**What you have to do**
Once you have read the entries below, give them all again without any difference.

**Data to process**
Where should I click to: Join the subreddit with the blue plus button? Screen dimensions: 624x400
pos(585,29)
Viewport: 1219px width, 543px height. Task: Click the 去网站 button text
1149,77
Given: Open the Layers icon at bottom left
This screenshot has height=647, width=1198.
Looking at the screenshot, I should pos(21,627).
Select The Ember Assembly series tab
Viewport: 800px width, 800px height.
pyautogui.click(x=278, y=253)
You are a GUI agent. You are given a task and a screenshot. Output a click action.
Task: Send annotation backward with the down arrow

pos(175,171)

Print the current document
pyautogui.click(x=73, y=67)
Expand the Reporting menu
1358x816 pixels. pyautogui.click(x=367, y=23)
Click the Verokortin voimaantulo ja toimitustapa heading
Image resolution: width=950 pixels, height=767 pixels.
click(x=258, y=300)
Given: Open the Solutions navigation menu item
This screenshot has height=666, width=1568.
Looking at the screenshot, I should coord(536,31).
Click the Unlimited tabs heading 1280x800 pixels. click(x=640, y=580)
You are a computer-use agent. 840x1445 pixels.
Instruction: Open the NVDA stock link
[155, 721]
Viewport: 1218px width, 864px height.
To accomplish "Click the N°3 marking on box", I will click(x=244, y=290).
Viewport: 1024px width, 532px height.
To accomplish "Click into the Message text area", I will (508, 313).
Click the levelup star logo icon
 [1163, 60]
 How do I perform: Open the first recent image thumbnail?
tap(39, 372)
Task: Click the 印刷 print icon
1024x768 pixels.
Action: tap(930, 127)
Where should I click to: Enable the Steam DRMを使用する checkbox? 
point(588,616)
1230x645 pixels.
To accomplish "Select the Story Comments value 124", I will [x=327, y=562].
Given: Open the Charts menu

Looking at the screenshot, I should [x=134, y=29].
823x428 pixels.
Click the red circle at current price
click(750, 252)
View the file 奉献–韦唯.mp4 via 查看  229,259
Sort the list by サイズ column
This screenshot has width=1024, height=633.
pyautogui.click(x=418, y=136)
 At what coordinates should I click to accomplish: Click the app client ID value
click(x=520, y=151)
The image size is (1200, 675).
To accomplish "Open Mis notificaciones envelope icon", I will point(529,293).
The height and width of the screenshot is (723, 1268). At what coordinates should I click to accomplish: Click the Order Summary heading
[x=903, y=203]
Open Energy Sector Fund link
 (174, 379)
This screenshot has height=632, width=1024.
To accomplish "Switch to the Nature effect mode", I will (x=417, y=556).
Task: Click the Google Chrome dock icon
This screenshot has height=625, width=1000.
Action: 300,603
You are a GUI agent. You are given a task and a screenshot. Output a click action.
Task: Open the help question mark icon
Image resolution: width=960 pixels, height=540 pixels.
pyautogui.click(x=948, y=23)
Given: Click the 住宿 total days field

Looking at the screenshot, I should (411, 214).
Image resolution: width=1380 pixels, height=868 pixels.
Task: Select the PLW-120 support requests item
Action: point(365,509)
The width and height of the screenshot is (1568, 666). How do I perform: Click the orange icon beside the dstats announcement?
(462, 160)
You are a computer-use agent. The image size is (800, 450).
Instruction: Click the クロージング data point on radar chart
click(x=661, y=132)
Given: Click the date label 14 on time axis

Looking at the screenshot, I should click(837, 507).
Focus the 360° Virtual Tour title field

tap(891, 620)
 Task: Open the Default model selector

**Answer to the exercise**
Where should I click to: Join the subreddit with the blue plus button? Screen dimensions: 624x400
pos(585,29)
Viewport: 1219px width, 543px height. Task: Click the 去网站 button text
1149,77
Given: Open the Layers icon at bottom left
This screenshot has height=647, width=1198.
Looking at the screenshot, I should pos(21,627).
Select The Ember Assembly series tab
Viewport: 800px width, 800px height.
pyautogui.click(x=278, y=253)
You are a GUI agent. You are given a task and a screenshot. Output a click action.
Task: Send annotation backward with the down arrow

pos(175,171)

Print the current document
pyautogui.click(x=73, y=67)
Expand the Reporting menu
1358x816 pixels. pyautogui.click(x=367, y=23)
Click the Verokortin voimaantulo ja toimitustapa heading
Image resolution: width=950 pixels, height=767 pixels.
click(x=258, y=300)
Given: Open the Solutions navigation menu item
This screenshot has height=666, width=1568.
Looking at the screenshot, I should coord(536,31).
Click the Unlimited tabs heading 1280x800 pixels. click(x=640, y=580)
You are a computer-use agent. 840x1445 pixels.
Instruction: Open the NVDA stock link
[155, 721]
Viewport: 1218px width, 864px height.
To accomplish "Click the N°3 marking on box", I will click(x=244, y=290).
Viewport: 1024px width, 532px height.
To accomplish "Click into the Message text area", I will (508, 313).
Click the levelup star logo icon
 [1163, 60]
 How do I perform: Open the first recent image thumbnail?
tap(39, 372)
Task: Click the 印刷 print icon
1024x768 pixels.
Action: tap(930, 127)
Where should I click to: Enable the Steam DRMを使用する checkbox? 
point(588,616)
1230x645 pixels.
To accomplish "Select the Story Comments value 124", I will [x=327, y=562].
Given: Open the Charts menu

Looking at the screenshot, I should [x=134, y=29].
823x428 pixels.
Click the red circle at current price
click(750, 252)
View the file 奉献–韦唯.mp4 via 查看  229,259
Sort the list by サイズ column
This screenshot has width=1024, height=633.
pyautogui.click(x=418, y=136)
 At what coordinates should I click to accomplish: Click the app client ID value
click(x=520, y=151)
The image size is (1200, 675).
To accomplish "Open Mis notificaciones envelope icon", I will point(529,293).
The height and width of the screenshot is (723, 1268). At what coordinates should I click to accomplish: Click the Order Summary heading
[x=903, y=203]
Open Energy Sector Fund link
 (174, 379)
This screenshot has height=632, width=1024.
To accomplish "Switch to the Nature effect mode", I will (x=417, y=556).
Task: Click the Google Chrome dock icon
This screenshot has height=625, width=1000.
Action: 300,603
You are a GUI agent. You are given a task and a screenshot. Output a click action.
Task: Open the help question mark icon
Image resolution: width=960 pixels, height=540 pixels.
pyautogui.click(x=948, y=23)
Given: Click the 住宿 total days field

Looking at the screenshot, I should (411, 214).
Image resolution: width=1380 pixels, height=868 pixels.
Task: Select the PLW-120 support requests item
Action: point(365,509)
The width and height of the screenshot is (1568, 666). How do I perform: Click the orange icon beside the dstats announcement?
(462, 160)
You are a computer-use agent. The image size is (800, 450).
Instruction: Click the クロージング data point on radar chart
click(x=661, y=132)
Given: Click the date label 14 on time axis

Looking at the screenshot, I should click(837, 507).
Focus the 360° Virtual Tour title field

tap(891, 620)
 Task: Open the Default model selector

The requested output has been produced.